Dive Brief:
- A report the Center for American Progressrecently released suggests states could implement policies to control healthcare costs and improve the quality of care since they have substantial regulatory authority over health insurance.
- Some states, like Maryland and Massachusetts, have been active in implementing cost control reforms but the report shows two dozen additional states that are working to reduce costs and improve quality.
- The report includes a summary of options for state governments to consider and examples of states already implementing those options.
Dive Insight:
Healthcare costs are projected to grow faster than the overall economy and states struggle to maintain their budgets. It makes sense for states to implement their own reforms so that they can tailor them to the size of the state, demographics, etc.
States already have considerable control over the regulation of health insurance as they run their Medicaid and CHIP programs or run the exchanges for individual insurance. They also control rate review processes, physician licensing, antitrust laws, scope-of-practice regulations, as well as provider and insurer regulations.
The report's list of more than a dozen state reform options includes those that would help reduce healthcare costs, improve the quality of care and protect residents.

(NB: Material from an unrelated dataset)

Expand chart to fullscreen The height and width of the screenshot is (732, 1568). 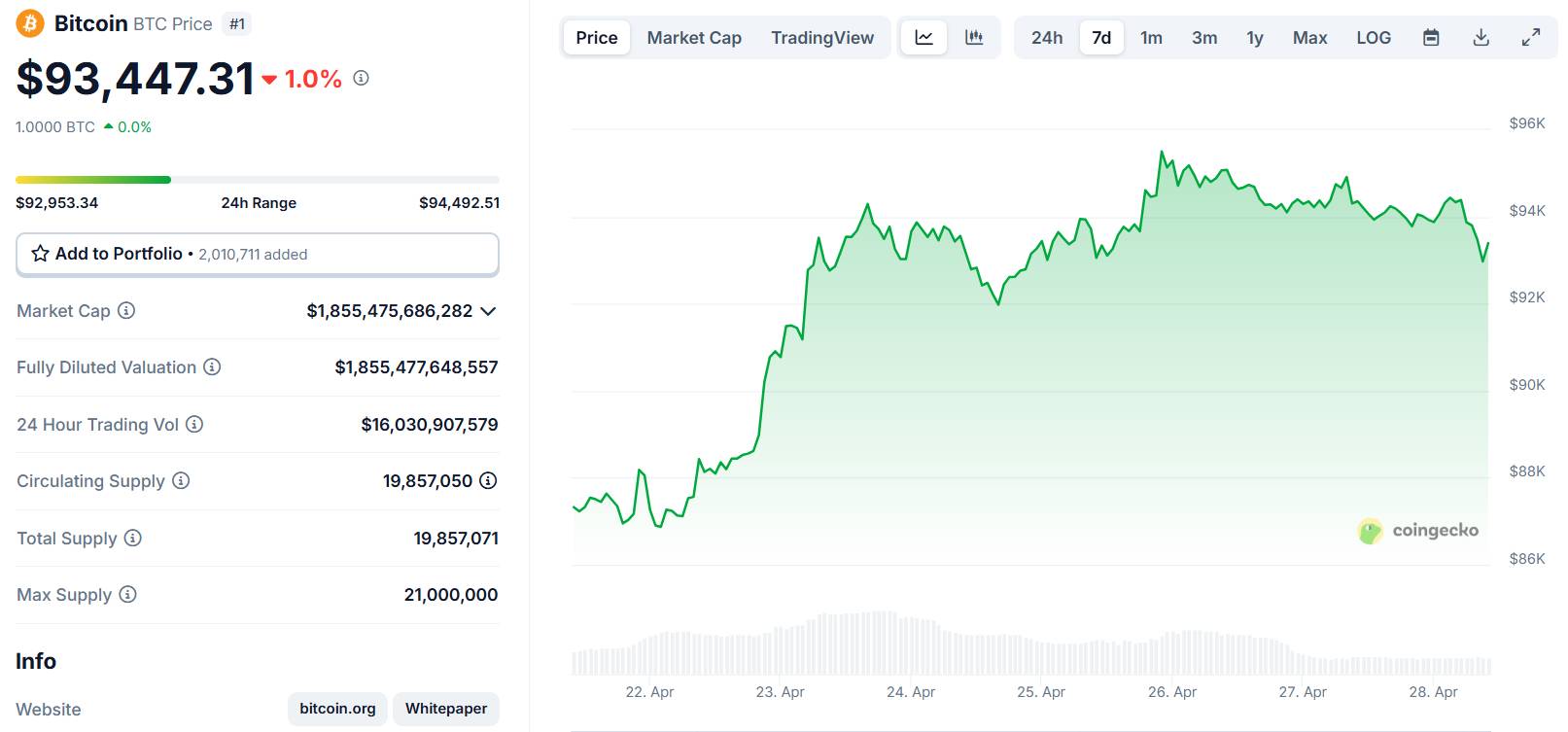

Some of the examples include:
- Implement bundled payments for all payers - states should create bundles that have been developed for Medicare or in other places, such as hip and knee replacements. Examples are provided from Arkansas, Tennessee, Ohio, and Delaware;
- Place a cap on the growth of per capita healthcare spending as seen in Massachusetts and Maryland;
- Improve long-term care delivery by focusing more on home and community-based services as California, Maryland, Montana, Oregon, Texas, and Missouri have implemented.